--- THE DATA Enclosed Below ---

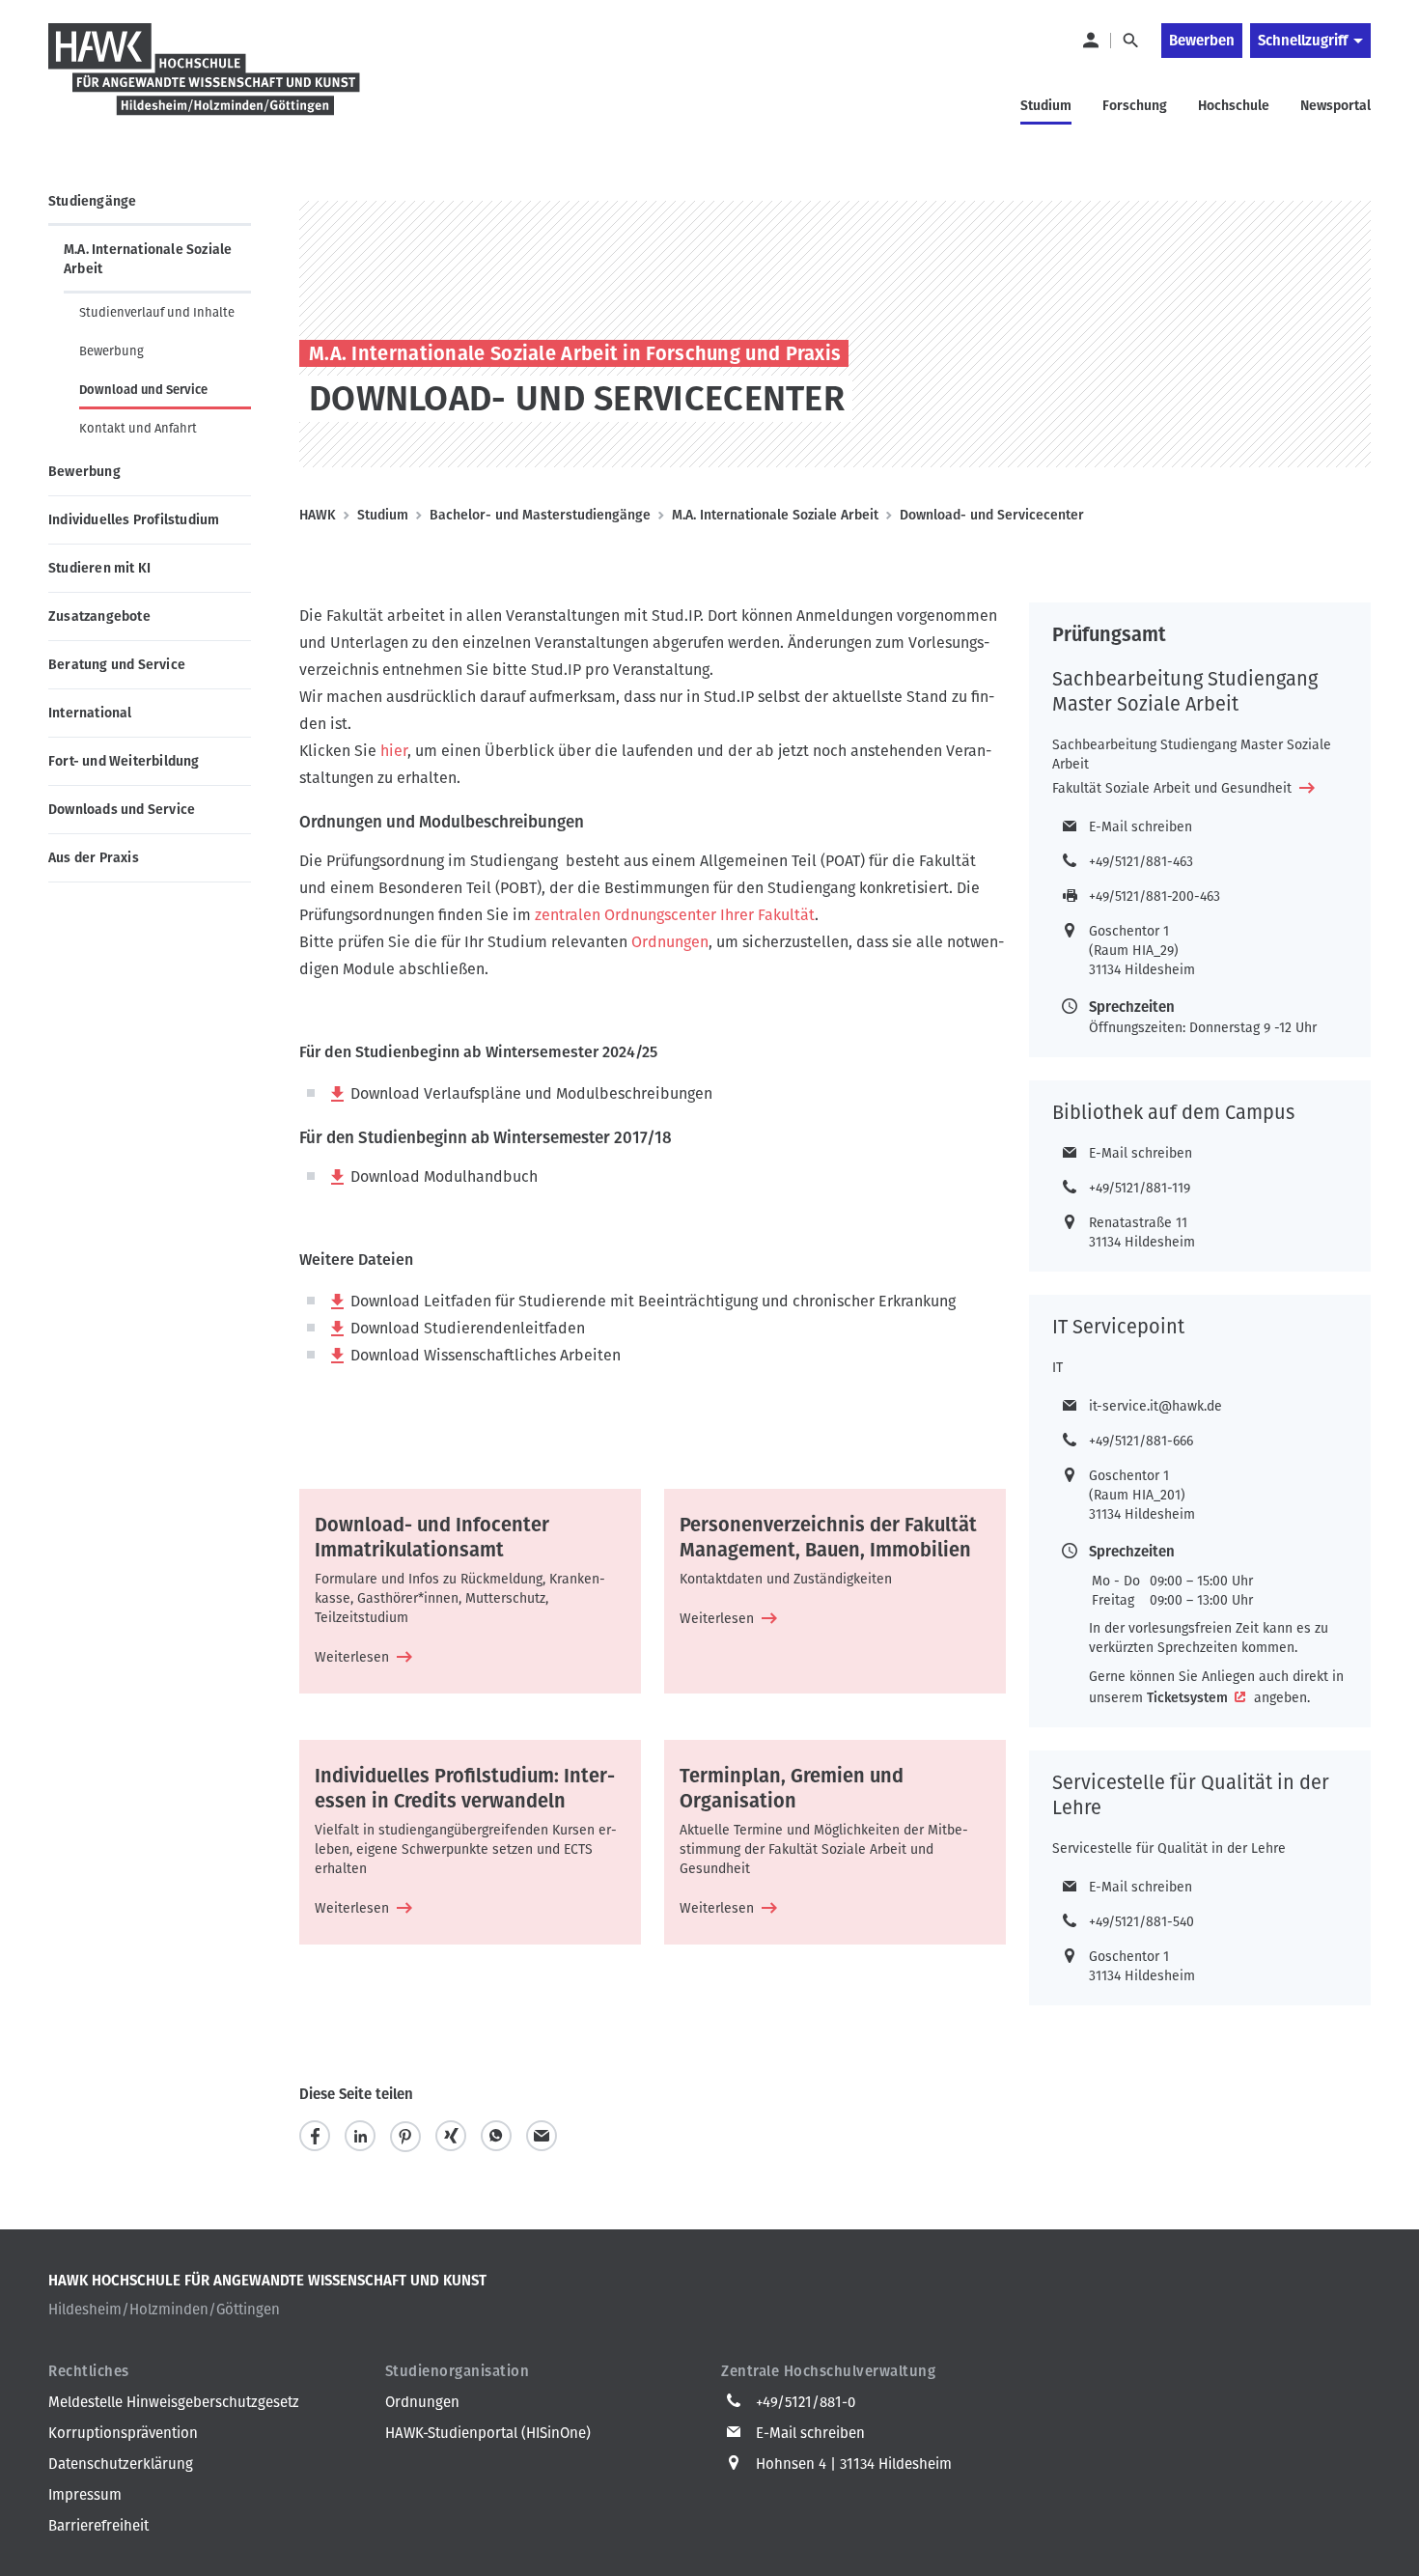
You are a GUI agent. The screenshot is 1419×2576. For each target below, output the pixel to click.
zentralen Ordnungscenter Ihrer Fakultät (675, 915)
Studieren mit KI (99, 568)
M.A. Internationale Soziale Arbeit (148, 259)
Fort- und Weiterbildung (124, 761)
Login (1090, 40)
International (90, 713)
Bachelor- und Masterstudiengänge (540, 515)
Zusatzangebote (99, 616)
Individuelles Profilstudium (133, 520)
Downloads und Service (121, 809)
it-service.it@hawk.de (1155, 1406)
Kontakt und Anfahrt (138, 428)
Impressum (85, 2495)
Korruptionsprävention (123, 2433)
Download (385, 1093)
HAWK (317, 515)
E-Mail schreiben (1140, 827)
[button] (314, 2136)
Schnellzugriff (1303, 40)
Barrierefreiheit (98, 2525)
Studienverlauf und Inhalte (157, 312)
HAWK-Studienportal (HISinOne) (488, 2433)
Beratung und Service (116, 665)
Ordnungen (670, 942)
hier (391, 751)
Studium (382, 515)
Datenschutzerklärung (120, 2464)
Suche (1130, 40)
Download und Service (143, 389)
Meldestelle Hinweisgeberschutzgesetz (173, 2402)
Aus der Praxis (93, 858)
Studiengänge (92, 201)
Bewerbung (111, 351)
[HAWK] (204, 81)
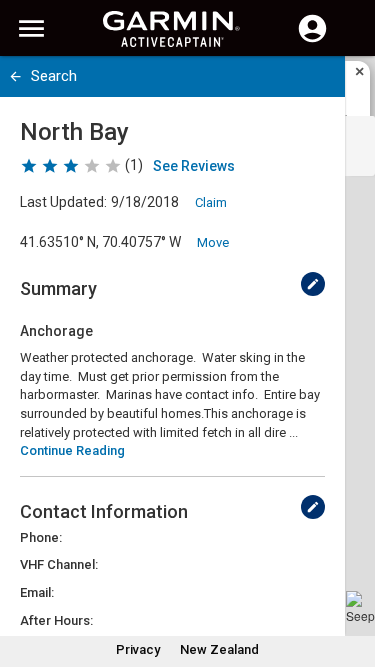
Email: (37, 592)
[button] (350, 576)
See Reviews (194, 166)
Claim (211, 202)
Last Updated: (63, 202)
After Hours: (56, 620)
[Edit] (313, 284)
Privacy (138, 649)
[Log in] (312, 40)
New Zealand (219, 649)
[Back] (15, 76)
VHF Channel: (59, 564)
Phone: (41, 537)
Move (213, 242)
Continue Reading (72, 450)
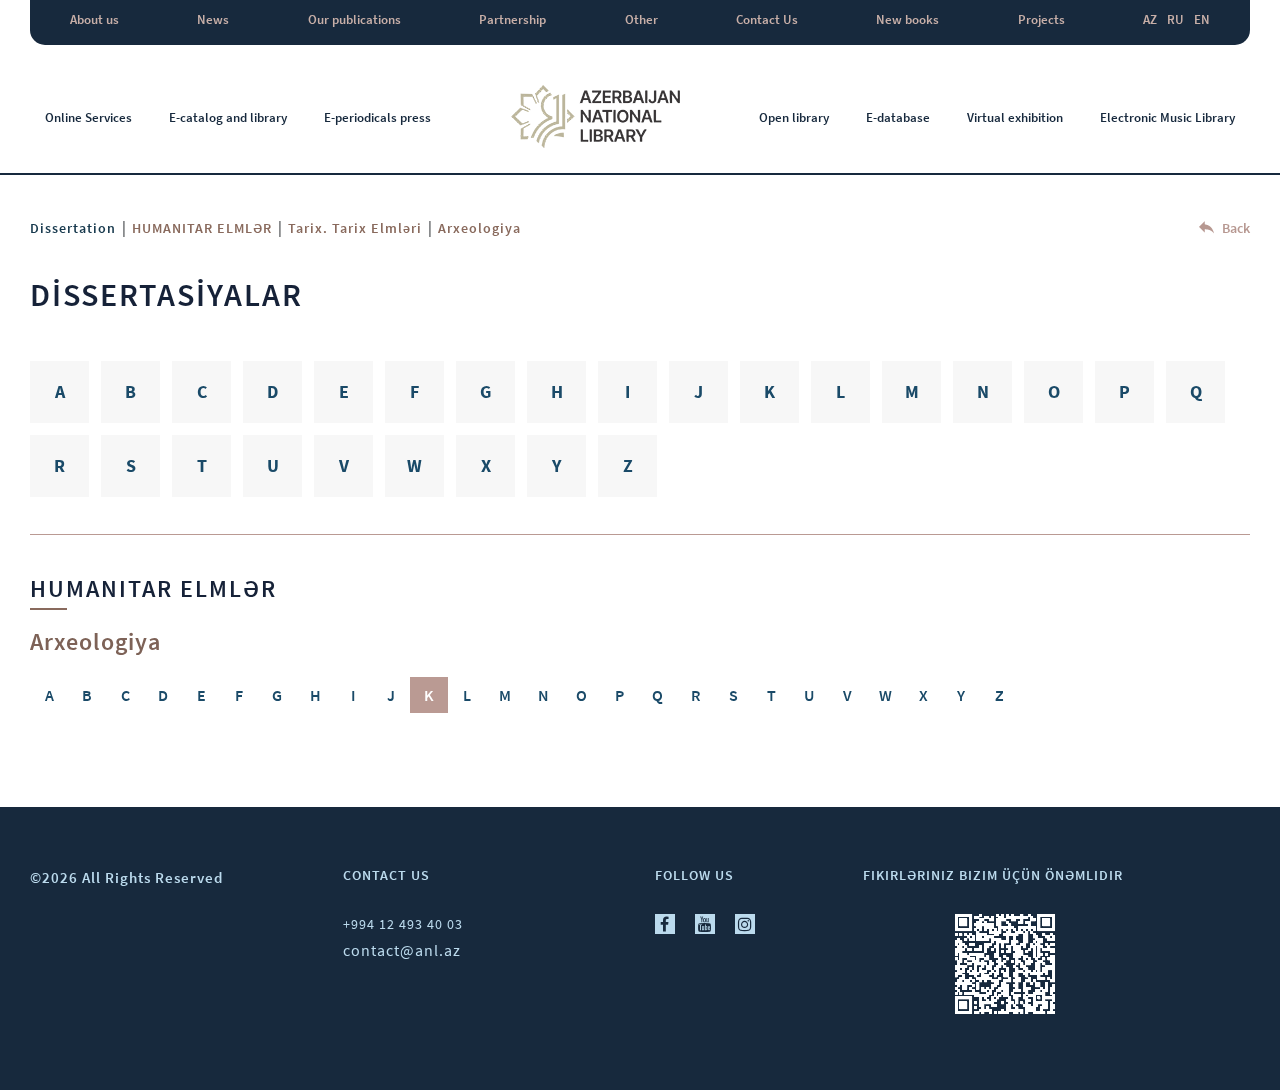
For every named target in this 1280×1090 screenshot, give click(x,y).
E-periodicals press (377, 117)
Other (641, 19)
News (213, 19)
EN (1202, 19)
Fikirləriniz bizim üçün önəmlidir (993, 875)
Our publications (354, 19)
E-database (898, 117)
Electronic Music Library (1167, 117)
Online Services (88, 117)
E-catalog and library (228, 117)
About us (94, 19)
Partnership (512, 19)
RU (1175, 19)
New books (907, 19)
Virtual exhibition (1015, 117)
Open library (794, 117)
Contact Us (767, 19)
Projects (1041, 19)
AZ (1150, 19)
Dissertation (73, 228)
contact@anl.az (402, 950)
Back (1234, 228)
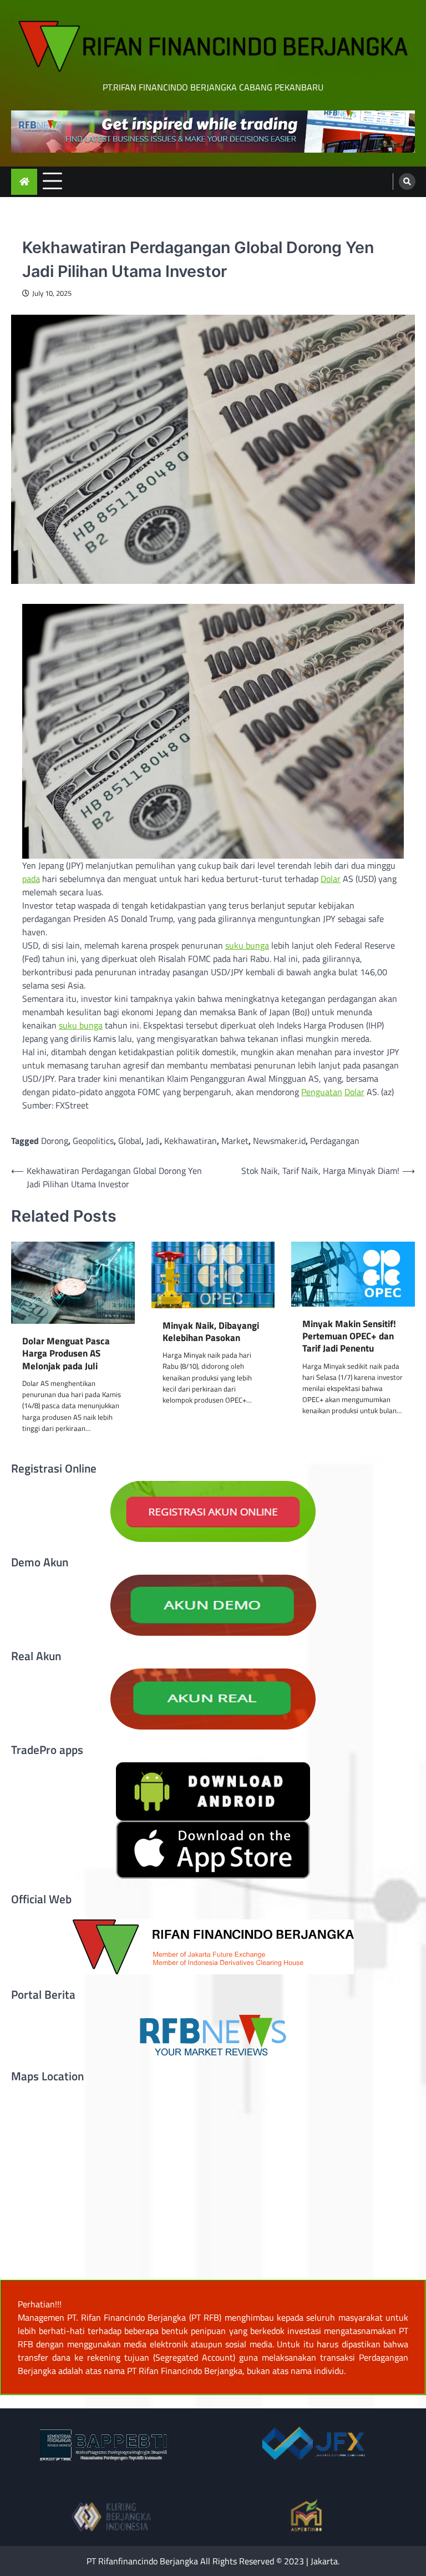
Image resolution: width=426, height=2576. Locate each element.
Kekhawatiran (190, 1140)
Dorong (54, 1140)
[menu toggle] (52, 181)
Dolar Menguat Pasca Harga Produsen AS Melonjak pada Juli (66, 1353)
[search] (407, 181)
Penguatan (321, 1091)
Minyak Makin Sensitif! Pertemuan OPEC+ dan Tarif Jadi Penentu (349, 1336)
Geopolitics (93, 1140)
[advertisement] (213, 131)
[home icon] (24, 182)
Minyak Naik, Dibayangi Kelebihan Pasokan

--- End of Enclosed THE DATA ---

DIRECTIONS >>
Look above for the line with "HAWK (317, 515)" and the line with "Beratung und Service (116, 665)", and reproduce exactly those two lines plus every line between, nothing more.

EXPECTED ANSWER >>
HAWK (317, 515)
E-Mail schreiben (1140, 827)
[button] (314, 2136)
Schnellzugriff (1303, 40)
Barrierefreiheit (98, 2525)
Studienverlauf und Inhalte (157, 312)
HAWK-Studienportal (HISinOne) (488, 2433)
Beratung und Service (116, 665)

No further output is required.